%%

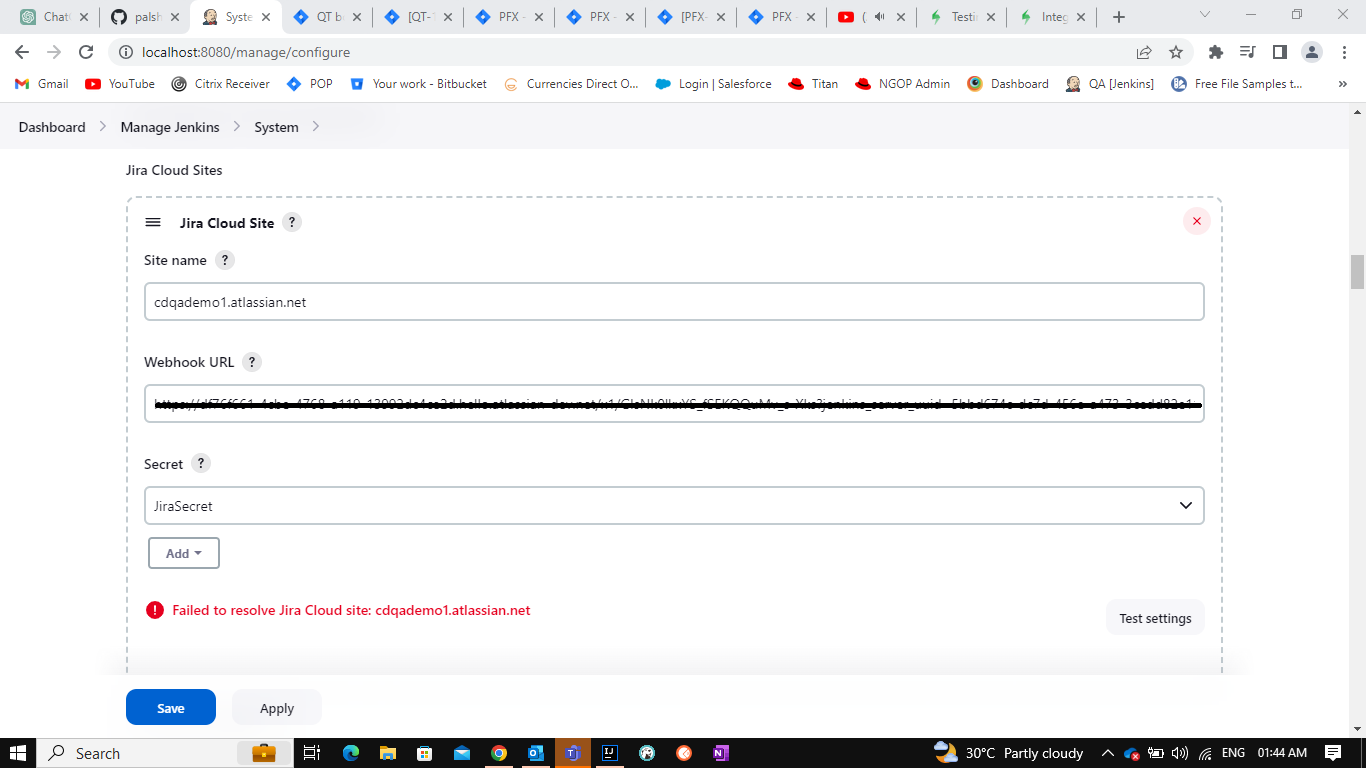The image size is (1366, 768).
Task: Open the Secret help tooltip
Action: [x=200, y=463]
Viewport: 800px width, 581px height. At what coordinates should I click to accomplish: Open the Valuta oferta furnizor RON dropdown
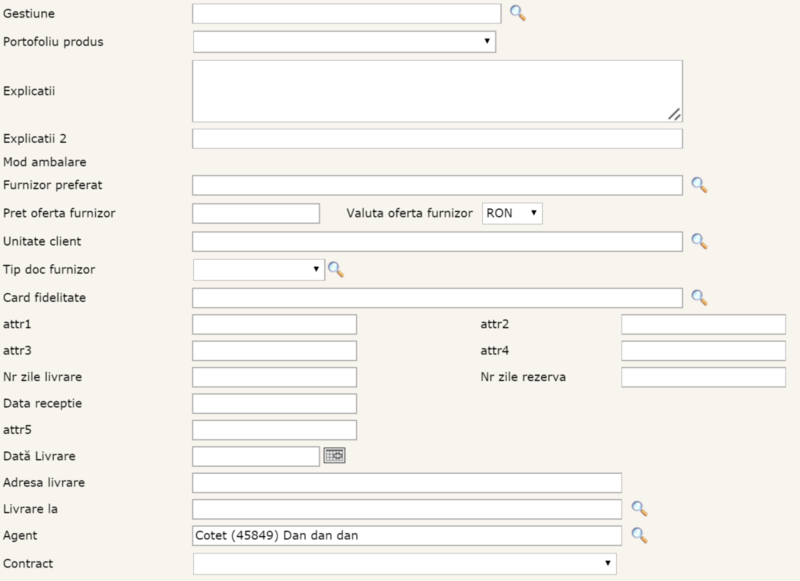tap(512, 213)
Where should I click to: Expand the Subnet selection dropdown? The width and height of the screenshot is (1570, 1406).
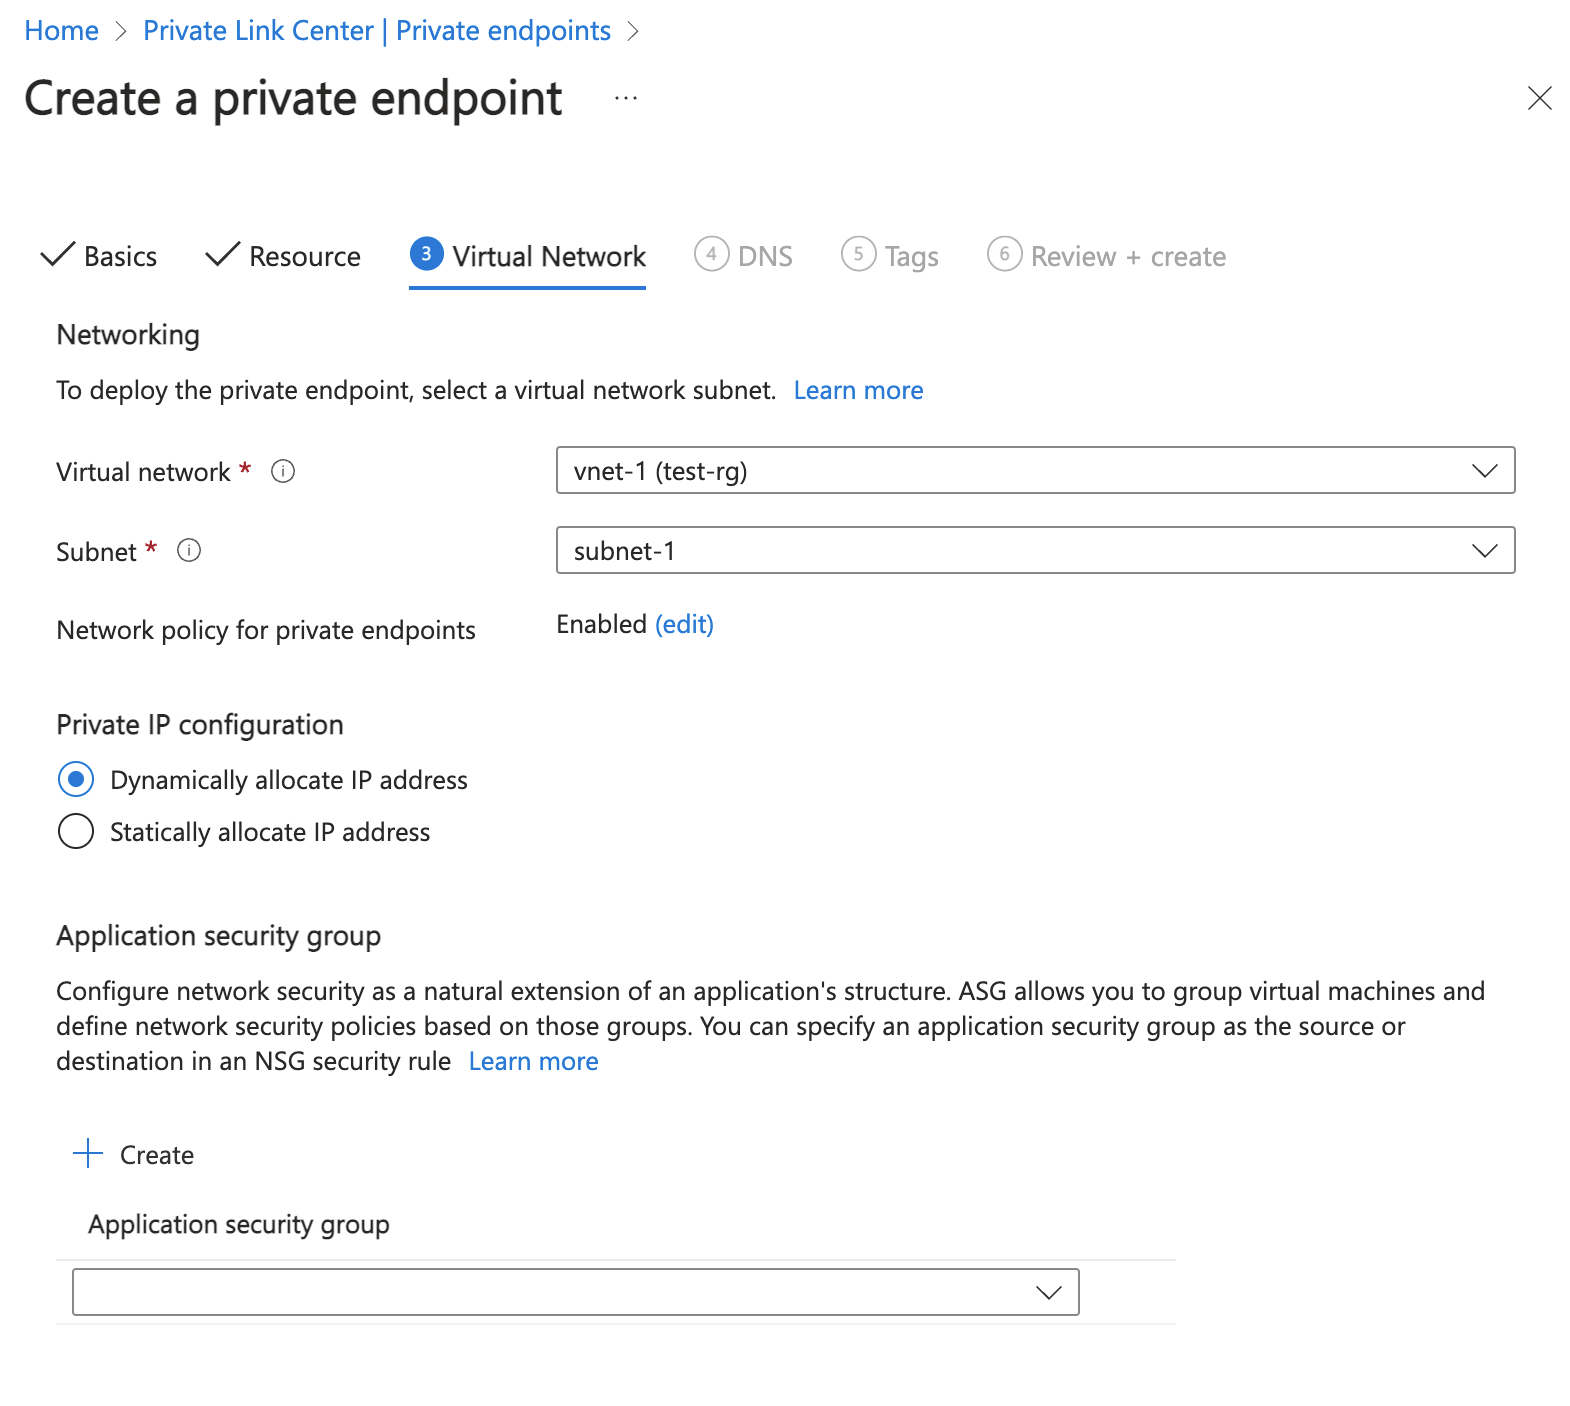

%%

Starting at the line that contains "Viewport: 800px width, 581px", reproduce every line through the last one in the records exactly, and omit all pictures.

■ Your response
Viewport: 800px width, 581px height. At what coordinates should I click to accomplish: Open the Valuta oferta furnizor RON dropdown
tap(512, 213)
Where should I click to: Expand the Subnet selection dropdown? The width and height of the screenshot is (1570, 1406).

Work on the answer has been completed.